Transcribe, without alteration, the records from the line containing "Open Factory Orders" through the line containing "point(139,119)", both lines included.

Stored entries
__________________________________________________
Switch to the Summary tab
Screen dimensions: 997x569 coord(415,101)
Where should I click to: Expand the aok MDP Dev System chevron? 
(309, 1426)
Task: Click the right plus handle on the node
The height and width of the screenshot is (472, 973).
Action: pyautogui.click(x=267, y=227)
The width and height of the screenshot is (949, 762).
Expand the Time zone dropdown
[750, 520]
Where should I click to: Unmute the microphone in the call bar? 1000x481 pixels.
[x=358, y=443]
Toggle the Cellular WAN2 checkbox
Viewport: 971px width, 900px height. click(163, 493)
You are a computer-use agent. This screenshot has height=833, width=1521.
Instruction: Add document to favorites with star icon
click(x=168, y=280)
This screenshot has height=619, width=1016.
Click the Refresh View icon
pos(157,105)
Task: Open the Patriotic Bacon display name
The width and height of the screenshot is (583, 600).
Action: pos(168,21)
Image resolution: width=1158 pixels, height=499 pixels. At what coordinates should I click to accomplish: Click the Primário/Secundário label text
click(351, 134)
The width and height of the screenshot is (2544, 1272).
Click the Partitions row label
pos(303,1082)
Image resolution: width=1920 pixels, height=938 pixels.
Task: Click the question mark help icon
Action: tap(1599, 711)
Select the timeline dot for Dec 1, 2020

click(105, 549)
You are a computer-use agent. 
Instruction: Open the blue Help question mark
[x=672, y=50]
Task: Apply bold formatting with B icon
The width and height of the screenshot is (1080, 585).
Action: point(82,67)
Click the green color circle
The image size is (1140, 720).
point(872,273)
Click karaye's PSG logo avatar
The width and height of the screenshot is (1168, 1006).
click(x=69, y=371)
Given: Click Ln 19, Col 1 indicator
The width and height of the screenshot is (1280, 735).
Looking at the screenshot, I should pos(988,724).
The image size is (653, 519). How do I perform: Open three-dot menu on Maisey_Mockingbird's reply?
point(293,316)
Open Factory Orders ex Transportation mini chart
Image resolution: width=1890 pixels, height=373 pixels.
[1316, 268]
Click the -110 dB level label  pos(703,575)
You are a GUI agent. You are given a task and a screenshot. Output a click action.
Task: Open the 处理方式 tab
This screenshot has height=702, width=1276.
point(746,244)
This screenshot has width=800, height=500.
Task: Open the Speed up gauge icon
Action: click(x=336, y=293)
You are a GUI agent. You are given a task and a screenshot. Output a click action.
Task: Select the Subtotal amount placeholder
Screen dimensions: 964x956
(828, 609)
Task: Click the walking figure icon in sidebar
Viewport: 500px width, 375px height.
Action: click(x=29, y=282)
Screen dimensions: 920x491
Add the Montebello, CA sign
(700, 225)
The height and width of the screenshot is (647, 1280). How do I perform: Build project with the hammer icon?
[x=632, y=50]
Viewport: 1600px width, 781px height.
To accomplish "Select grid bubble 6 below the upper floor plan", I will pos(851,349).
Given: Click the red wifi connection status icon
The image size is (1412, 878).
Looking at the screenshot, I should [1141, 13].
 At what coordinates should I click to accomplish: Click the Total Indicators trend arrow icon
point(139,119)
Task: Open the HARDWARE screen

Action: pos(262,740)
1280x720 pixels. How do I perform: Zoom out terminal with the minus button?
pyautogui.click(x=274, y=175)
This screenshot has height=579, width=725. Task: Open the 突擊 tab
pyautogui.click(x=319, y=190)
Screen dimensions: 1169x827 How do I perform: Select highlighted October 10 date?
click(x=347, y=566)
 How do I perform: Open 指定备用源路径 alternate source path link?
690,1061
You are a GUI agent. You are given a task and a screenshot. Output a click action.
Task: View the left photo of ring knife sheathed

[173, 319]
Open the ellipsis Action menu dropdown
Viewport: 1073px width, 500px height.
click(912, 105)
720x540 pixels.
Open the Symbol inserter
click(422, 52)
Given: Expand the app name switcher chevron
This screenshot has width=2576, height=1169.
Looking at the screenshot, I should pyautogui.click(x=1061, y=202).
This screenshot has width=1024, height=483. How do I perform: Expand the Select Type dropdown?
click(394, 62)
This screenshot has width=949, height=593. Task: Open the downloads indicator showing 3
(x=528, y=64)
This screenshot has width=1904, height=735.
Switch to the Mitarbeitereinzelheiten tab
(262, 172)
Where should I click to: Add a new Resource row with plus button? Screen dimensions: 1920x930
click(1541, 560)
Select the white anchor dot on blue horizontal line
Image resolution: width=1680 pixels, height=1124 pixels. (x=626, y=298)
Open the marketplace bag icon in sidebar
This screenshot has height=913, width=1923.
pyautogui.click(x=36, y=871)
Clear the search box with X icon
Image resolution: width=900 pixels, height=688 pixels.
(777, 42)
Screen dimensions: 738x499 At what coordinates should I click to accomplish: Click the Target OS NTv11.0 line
__________________________________________________
## Task response
Open Factory Orders ex Transportation mini chart
Image resolution: width=1890 pixels, height=373 pixels.
[1316, 268]
Click the -110 dB level label  pos(703,575)
You are a GUI agent. You are given a task and a screenshot. Output a click action.
Task: Open the 处理方式 tab
This screenshot has height=702, width=1276.
point(746,244)
This screenshot has width=800, height=500.
Task: Open the Speed up gauge icon
Action: click(x=336, y=293)
You are a GUI agent. You are given a task and a screenshot. Output a click action.
Task: Select the Subtotal amount placeholder
Screen dimensions: 964x956
(828, 609)
Task: Click the walking figure icon in sidebar
Viewport: 500px width, 375px height.
Action: click(x=29, y=282)
Screen dimensions: 920x491
Add the Montebello, CA sign
(700, 225)
The height and width of the screenshot is (647, 1280). How do I perform: Build project with the hammer icon?
[x=632, y=50]
Viewport: 1600px width, 781px height.
To accomplish "Select grid bubble 6 below the upper floor plan", I will pos(851,349).
Given: Click the red wifi connection status icon
The image size is (1412, 878).
Looking at the screenshot, I should [1141, 13].
 At what coordinates should I click to accomplish: Click the Total Indicators trend arrow icon
point(139,119)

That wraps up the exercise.